**What you should do:** Find the line in the entries below that contains "Viewport: 740px width, 589px". Repeat it exactly, and every line after it through the line that contains "Check the checkbox".

··· Records to use ···

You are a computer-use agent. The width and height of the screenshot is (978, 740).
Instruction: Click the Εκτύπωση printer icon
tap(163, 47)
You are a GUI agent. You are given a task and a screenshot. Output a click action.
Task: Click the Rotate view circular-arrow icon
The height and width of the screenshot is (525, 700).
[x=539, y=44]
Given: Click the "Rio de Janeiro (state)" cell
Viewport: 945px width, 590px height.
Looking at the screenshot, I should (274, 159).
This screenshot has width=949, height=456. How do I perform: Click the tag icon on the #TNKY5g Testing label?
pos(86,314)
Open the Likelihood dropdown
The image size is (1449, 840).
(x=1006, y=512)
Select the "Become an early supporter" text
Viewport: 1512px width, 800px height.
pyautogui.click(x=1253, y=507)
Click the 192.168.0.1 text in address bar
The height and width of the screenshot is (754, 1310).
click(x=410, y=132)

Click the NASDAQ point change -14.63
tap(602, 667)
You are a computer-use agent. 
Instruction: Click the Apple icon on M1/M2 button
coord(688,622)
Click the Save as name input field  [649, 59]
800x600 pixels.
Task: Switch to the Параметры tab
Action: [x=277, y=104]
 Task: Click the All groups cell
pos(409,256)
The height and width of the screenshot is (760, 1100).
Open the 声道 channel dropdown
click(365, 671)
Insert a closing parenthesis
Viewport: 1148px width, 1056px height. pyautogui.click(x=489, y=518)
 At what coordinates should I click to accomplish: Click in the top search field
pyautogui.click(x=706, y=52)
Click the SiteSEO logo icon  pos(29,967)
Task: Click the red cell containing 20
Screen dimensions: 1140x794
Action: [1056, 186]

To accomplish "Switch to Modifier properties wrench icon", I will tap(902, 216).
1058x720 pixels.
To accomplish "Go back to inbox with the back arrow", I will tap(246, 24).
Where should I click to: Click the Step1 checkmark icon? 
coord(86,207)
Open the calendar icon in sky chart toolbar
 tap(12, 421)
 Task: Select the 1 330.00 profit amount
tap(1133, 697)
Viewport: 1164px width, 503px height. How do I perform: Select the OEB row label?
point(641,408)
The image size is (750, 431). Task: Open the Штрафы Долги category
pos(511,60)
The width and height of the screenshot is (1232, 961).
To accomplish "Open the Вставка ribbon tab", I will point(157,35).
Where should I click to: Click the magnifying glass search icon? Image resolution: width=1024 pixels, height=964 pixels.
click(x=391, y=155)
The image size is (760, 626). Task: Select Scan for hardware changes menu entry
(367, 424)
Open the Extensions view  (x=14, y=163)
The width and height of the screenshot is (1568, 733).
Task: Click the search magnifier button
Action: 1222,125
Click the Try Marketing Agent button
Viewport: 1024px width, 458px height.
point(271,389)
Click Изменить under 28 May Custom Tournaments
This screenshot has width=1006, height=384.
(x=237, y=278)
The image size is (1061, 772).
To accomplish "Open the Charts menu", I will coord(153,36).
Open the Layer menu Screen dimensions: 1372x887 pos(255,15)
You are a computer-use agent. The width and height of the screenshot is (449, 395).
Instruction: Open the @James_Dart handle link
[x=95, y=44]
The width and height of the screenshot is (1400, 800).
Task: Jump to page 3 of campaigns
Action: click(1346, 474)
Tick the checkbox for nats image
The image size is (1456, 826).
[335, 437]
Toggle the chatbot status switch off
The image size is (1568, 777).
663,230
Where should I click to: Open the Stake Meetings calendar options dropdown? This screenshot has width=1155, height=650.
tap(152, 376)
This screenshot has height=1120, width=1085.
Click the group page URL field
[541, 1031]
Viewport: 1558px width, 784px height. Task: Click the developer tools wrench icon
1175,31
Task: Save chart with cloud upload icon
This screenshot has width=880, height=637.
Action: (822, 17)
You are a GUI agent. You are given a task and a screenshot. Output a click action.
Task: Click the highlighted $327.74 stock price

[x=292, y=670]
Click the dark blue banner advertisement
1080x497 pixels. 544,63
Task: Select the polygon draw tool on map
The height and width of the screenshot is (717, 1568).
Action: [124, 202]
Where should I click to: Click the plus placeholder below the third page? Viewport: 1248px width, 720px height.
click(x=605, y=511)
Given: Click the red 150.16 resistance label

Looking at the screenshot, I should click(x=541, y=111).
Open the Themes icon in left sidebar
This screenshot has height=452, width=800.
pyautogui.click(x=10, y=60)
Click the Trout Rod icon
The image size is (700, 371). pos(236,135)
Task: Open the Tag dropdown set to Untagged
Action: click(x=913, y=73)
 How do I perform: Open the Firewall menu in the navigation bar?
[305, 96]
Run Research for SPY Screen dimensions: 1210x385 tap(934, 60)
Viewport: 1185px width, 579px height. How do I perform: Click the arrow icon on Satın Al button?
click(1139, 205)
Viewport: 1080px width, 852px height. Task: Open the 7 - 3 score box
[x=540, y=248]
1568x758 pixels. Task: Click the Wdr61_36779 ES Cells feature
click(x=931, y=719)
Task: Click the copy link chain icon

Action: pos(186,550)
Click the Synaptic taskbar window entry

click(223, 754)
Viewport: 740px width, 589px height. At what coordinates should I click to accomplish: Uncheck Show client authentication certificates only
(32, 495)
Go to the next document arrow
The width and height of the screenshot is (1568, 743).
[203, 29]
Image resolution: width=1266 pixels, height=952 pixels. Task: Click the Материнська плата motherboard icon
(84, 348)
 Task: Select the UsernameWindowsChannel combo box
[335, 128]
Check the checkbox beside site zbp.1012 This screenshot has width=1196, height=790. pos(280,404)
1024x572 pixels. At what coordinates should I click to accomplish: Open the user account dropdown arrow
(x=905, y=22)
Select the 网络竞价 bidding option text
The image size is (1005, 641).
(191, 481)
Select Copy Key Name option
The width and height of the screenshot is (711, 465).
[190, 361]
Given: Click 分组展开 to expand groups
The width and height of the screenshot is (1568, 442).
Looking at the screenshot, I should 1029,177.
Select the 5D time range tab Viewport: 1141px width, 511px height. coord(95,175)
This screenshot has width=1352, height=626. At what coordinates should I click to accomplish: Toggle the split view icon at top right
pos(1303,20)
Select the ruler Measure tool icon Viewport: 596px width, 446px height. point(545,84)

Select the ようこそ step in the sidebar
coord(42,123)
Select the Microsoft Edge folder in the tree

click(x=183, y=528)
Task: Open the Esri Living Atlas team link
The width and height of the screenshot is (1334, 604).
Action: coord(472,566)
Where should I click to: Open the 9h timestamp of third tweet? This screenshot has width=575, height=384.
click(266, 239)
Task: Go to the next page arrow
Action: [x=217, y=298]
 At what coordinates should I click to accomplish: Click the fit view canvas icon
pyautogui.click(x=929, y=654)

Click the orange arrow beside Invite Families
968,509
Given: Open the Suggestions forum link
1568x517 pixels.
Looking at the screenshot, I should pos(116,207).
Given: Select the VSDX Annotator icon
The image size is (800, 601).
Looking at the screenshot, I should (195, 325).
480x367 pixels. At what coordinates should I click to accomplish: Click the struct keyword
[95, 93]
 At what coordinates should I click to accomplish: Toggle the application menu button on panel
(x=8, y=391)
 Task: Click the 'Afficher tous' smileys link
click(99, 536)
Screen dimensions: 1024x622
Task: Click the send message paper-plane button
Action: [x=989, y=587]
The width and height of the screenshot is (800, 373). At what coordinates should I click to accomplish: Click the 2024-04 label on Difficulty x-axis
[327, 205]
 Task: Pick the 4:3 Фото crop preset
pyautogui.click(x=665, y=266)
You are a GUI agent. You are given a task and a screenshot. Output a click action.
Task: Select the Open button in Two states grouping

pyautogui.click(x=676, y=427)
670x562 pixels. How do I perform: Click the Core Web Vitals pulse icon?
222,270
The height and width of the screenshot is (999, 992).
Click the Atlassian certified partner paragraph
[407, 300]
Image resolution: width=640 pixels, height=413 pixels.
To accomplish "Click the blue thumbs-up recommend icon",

···

**Response to this task:**
Viewport: 740px width, 589px height. At what coordinates should I click to accomplish: Uncheck Show client authentication certificates only
(32, 495)
Go to the next document arrow
The width and height of the screenshot is (1568, 743).
[203, 29]
Image resolution: width=1266 pixels, height=952 pixels. Task: Click the Материнська плата motherboard icon
(84, 348)
 Task: Select the UsernameWindowsChannel combo box
[335, 128]
Check the checkbox beside site zbp.1012 This screenshot has width=1196, height=790. pos(280,404)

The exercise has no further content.